Don't tell Newsom, but these California cops are raffling off guns for charity

AP Photo/Rich Pedroncelli

I can only imagine the conniption that California’s governor will have when he learns about what’s happening down in Kern County at the moment. Gavin Newsom has already taken aim at the county for being the state’s “murder capital”; a distinction he bizarrely pins on House Majority Leader Kevin McCarthy rather than his own failures of leadership or the false promises of gun control.

Now the police officers association in the small town of Taft is doing something that’s sure to raise the ire of the state’s gun-banner-in-chief: they’re raffling off a couple of guns to raise money for the local Shop With a Cop Christmas charity. That’s right… they’re actually promoting gun ownership in order to help kids in need.

The TPOA is raffling a Smith & Wesson SD40 VE .40 pistol for $10 tickets and a Bergara Premier LRP 2.0 6.5 Creedmoor 24-inch rifle for $25 tickets.

Winners must be of appropriate age and be able to pass a background  and be in compliance with all state, federal and local laws.

Tickets are available at Artz Liquor, Westside Arms and at the Taft Police Department.

The winners will be drawn at the  Battle of the Batches Chili Cook-Off on Saturday at the Taft Petroleum Club.
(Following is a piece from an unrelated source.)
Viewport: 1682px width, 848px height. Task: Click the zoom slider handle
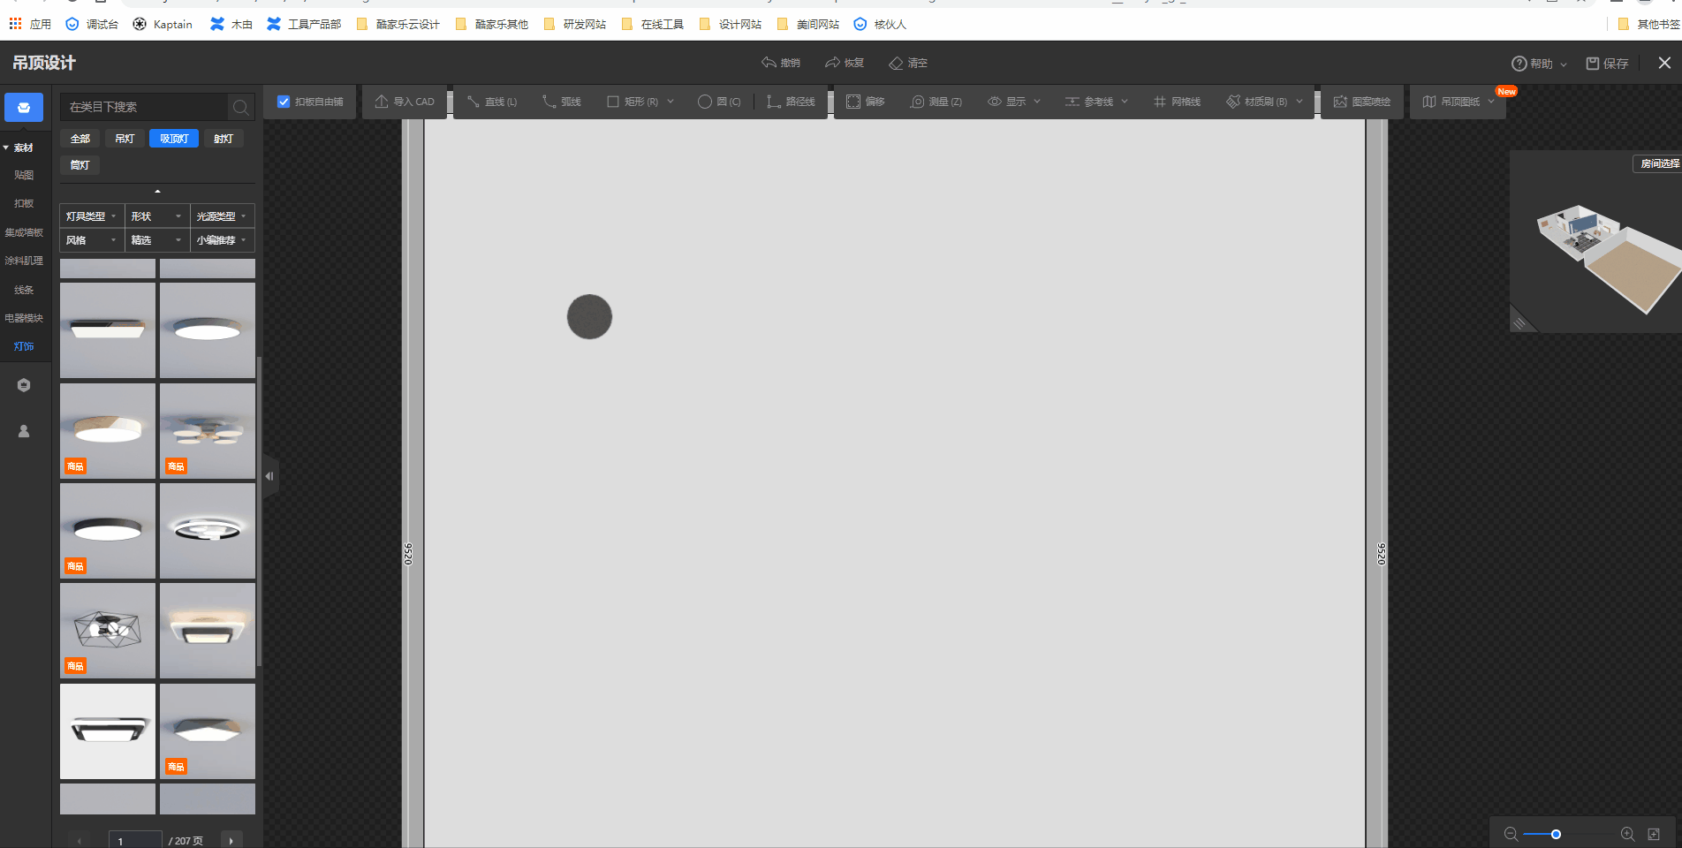click(x=1556, y=834)
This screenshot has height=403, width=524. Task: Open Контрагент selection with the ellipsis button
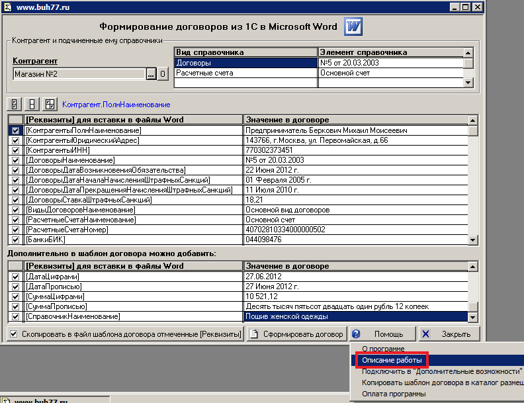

Not only is the Taft Police Officers Association raffling off an “easily concealed” handgun, they’re giving folks the opportunity to win a long-distance precision rifle (a gun I’m sure Newsom would deem to be a “sniper rifle” or some such nonsense).

While these cops are doing what they can to make sure that every kid in their community gets something under the tree this Christmas, Gavin “Grinch” Newsom is still trying to defend a law aimed at ensuring they’ll never be taught how to be safe and responsible with a Crickett rifle, JR-15, or other models designed for the youth shooting sports.

The “pure insanity”, of course, is the idea that gun makers were ever “marketing weapons of war” to kids in to begin with. As the Ninth Circuit panel correctly pointed out, the state offered no evidence that a juvenile has ever illegally purchased a firearm at retail in the state, much less that they did so after being exposed to a gun ad.

Instead, the law was meant to chill the speech of any marketing material that might be deemed to be interesting to kids, even if it was meant for adults. An ad that so much as featured a dad teaching his daughter to shoot, like the JR-15 ad in Newsom’s tweet above, or a mother and son hunting together, would have run afoul of the California law and subjected the gun company in question to tens of thousands of dollars in fines. The law was so broadly and badly written that even junior shooting leagues across the state shut down or greatly curtailed their activities lest they be sued into oblivion by the California Department of Justice.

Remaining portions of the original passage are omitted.